I concede that you have some point, in that it is possible that (in the context of training) that the dogs consider what they are doing as play.
However, I've seen it "in the field" under uncontrolled circumstances as well.
There was a police officer I knew who was a K-9 trainer. At his home he had four "retired" K9 dogs in a fence in his back yard.
Those dogs, one in particular, didn't like me. The alpha male would engage in territorial-defense mode to an extreme degree, biting the fence and pulling at it until blood ran from his gums in an effort to get at me. I think there is no question that he was serious and that there was no "play" involved.
One day I went by there and he wasn't at home. The dogs were freaking out, and Alpha Male was biting the fence and pulling on it again...actually he was biting the GATE and pulling on it, and to my amazed horror IT CAME OPEN.
Out came four ex-K9 dogs, slavering for my blood. This was like my own personal Four Horsemen of the Apocalypse here.
I turned sideways and dropped into a fighting stance, determined to go to Valhalla with an honor guard.
The dogs came straight at me... and suddenly veered left and right, parting like the Red Sea, ran right past me and down the street, suddenly prancing and playing and looking like everything was super-cool.
I was left standing there, in my fighting stance, going "humina humina humina WHA' HAPPEN?? I thought there was supposed to be an apocalyptic battle? An Earth-shattering Kaboom?? Wassamatter, I ain't good enough for ya??" LOL.
Anyway, when I got a chance, I told the professional dog-trainer the story. She told me that it was because of how a dog's drives work. Yeah, those dogs wanted to rip me to shreds whenver they saw me... but they spent maybe 5 minutes a month thinking about killing me, and HOURS every DAY thinking about "boy I'd really like to pee on that mailbox, and run down the street and see those other dogs I can hear and smell half a mile away, etc".

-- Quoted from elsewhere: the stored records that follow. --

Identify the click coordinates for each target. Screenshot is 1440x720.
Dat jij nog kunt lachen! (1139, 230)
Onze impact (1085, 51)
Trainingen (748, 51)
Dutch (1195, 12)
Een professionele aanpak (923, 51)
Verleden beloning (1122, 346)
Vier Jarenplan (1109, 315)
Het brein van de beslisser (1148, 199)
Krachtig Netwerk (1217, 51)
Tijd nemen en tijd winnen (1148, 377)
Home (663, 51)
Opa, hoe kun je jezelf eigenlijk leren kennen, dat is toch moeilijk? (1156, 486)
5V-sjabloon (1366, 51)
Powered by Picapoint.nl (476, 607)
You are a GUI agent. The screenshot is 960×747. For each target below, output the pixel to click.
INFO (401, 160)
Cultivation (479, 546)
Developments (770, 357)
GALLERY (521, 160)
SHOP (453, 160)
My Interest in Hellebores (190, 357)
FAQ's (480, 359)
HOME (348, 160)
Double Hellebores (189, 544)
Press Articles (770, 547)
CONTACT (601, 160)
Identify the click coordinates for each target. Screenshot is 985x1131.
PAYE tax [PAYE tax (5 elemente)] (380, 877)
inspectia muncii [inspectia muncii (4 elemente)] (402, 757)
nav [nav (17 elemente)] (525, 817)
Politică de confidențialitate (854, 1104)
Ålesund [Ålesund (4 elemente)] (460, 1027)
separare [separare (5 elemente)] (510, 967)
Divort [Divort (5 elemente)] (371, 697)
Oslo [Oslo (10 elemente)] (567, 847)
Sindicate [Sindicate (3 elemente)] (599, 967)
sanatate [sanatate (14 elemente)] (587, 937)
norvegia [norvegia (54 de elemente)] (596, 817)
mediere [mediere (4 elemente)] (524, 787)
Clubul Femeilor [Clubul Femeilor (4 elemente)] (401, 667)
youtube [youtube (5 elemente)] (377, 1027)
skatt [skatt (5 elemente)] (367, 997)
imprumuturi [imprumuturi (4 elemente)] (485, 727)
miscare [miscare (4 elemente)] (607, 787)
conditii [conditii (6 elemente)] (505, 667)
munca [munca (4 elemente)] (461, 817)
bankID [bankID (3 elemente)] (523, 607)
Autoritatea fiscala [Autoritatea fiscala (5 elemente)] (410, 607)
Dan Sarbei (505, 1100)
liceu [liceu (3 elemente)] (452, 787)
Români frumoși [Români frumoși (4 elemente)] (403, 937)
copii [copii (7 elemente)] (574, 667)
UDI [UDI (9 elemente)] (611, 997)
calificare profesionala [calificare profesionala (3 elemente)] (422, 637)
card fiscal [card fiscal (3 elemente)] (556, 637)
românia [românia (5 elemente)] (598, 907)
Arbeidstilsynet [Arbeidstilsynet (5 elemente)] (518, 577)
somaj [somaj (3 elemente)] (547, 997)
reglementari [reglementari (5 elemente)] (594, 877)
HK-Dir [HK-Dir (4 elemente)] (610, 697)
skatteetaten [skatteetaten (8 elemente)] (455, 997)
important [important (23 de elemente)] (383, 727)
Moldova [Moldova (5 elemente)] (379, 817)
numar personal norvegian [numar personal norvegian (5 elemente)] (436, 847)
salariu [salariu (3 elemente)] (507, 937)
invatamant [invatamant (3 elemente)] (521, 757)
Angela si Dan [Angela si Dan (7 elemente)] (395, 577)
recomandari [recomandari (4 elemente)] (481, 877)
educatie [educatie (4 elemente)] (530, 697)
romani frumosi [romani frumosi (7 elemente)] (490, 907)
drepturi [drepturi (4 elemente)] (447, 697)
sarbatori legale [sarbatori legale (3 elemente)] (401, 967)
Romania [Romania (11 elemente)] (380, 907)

When dogs are confined within a given space, like a fenced back yard, their territorial-defense drives are often "primary". The INSTANT they are no longer restrained to a specific space, territorial defense may very well take a back seat to other drives, depending on the circumstances. She said this is exactly what happened in my case; as soon as they were outside the fence they were no longer in their territory, so the defend-territory drive went secondary and other drives instantly came into play. They decided that eating me wasn't nearly as important as peeing on that mailbox and visiting that other dog down the road.
QED: Animal feelings and drives are different from humans. (and boy am I glad of it!)